Frequently Asked Questions

Is a nasal polyp a diagnosis?

No. A nasal polyp is usually an examination finding. It describes polypoid tissue in the nose, but it does not explain why that tissue formed. Different diseases can produce nasal polyps, so the underlying mechanism matters.

What causes nasal polyps?

Nasal polyps can form through several mechanisms. Some are related to diffuse type 2 inflammation in chronic rhinosinusitis. Others are associated with inhalant allergy, aspirin-exacerbated respiratory disease, allergic fungal rhinosinusitis, cystic fibrosis, localised lesions such as antrochoanal polyps, or benign proliferative lesions such as respiratory epithelial adenomatoid hamartoma.

Why is the term “chronic rhinosinusitis with nasal polyps” confusing?

The term groups many different disease processes under one label. It tells us that polypoid tissue is present, but it does not define whether the disease is localised or diffuse, primary or secondary, type 2 or non-type 2, allergic, genetic, infectious, inflammatory or proliferative.

What did EPOS 2020 change about CRS classification?

EPOS 2020 moved chronic rhinosinusitis classification toward primary versus secondary disease, localised versus diffuse disease, and type 2 versus non-type 2 inflammatory dominance. This is more useful than simply dividing CRS into “with polyps” and “without polyps.”

Do all nasal polyps need surgery?

No. Some polypoid changes are mainly markers of allergic inflammation and may be managed medically. Other polyps become obstructive or anatomically fixed and require surgery to remove established tissue remodelling. Some proliferative lesions, such as REAH, are usually treated surgically.

Why might surgery still be needed if biologics are available?

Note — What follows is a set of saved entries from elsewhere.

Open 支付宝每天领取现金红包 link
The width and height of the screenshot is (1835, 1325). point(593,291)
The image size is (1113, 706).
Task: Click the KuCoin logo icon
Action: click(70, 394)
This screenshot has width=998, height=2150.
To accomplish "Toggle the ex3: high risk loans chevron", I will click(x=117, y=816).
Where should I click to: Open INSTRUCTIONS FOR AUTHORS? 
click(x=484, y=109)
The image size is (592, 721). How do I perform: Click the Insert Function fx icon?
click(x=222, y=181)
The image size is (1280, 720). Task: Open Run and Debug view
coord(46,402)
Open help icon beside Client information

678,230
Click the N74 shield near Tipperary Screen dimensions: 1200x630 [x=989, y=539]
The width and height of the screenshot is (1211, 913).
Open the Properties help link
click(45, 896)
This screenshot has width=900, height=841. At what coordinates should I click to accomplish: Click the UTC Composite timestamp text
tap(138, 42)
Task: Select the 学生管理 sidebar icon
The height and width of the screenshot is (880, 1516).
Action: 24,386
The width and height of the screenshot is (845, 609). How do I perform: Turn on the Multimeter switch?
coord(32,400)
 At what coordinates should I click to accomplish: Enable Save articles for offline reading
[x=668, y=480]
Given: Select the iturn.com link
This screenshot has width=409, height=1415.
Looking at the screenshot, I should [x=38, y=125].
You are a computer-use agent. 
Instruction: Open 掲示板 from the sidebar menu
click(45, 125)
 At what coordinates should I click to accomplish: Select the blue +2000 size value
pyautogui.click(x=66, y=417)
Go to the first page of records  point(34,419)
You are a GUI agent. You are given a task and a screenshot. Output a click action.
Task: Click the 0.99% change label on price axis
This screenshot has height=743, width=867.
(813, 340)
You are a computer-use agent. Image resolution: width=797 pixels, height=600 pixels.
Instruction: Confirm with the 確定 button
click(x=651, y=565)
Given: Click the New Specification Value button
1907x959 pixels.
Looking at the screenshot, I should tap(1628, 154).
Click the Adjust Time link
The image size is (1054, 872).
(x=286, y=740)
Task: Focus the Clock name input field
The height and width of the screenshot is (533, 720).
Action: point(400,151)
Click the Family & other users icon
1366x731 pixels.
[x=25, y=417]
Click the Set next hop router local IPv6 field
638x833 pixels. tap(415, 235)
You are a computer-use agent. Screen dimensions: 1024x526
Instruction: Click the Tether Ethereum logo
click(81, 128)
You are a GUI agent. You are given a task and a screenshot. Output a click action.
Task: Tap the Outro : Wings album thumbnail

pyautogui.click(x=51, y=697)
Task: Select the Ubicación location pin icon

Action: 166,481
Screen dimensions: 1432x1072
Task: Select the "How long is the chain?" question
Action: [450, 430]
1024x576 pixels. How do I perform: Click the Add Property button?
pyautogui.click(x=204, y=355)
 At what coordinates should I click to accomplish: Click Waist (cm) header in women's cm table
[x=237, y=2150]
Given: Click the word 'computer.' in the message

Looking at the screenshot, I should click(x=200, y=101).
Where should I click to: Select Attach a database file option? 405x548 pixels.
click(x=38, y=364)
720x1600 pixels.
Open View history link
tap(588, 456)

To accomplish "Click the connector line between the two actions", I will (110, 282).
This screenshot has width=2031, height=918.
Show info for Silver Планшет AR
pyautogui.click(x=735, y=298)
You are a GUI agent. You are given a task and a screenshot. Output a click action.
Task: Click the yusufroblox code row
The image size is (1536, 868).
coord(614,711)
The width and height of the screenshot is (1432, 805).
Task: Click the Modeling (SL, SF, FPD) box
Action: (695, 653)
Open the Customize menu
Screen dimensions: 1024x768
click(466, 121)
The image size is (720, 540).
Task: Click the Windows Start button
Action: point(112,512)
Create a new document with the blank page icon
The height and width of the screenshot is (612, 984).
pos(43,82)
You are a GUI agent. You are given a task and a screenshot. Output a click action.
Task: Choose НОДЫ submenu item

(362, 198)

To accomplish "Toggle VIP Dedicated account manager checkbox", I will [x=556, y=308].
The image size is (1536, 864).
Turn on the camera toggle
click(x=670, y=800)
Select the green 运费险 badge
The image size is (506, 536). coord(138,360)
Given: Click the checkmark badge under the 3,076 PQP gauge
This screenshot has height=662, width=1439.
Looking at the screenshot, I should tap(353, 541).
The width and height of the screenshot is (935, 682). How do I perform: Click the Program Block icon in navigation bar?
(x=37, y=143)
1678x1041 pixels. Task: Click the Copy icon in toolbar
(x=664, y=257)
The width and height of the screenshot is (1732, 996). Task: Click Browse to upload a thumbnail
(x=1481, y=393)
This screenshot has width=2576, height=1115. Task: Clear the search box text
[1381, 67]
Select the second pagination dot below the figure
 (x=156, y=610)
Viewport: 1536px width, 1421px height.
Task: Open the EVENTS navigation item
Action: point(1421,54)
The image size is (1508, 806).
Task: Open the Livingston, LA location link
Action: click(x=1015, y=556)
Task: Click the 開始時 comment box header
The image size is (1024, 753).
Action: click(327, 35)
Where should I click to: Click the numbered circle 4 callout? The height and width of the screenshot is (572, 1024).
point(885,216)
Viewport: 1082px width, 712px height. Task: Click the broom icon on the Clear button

Biologics can reduce type 2 inflammation in selected patients, but established polypoid tissue may represent structural remodelling rather than simple swelling. Surgery may still be needed to remove obstructive tissue, open the sinuses and allow topical medical therapy to reach the diseased mucosa.

Are biologics suitable for all patients with nasal polyps?

No. Biologics are most relevant when the underlying mechanism is type 2 inflammatory disease. A patient with polyps from a different mechanism, such as cystic fibrosis or a localised proliferative lesion, should not be expected to respond in the same way simply because the word “polyp” appears in the diagnosis.

What should patients ask if they are told they have nasal polyps?

Patients should ask what kind of disease produced the polyp. Useful questions include whether the polyps are inflammatory or another lesion, whether disease is localised or diffuse, whether it is primary airway disease or secondary to another condition, whether inhalant allergy is driving the changes, and whether treatment should be medical, surgical or both.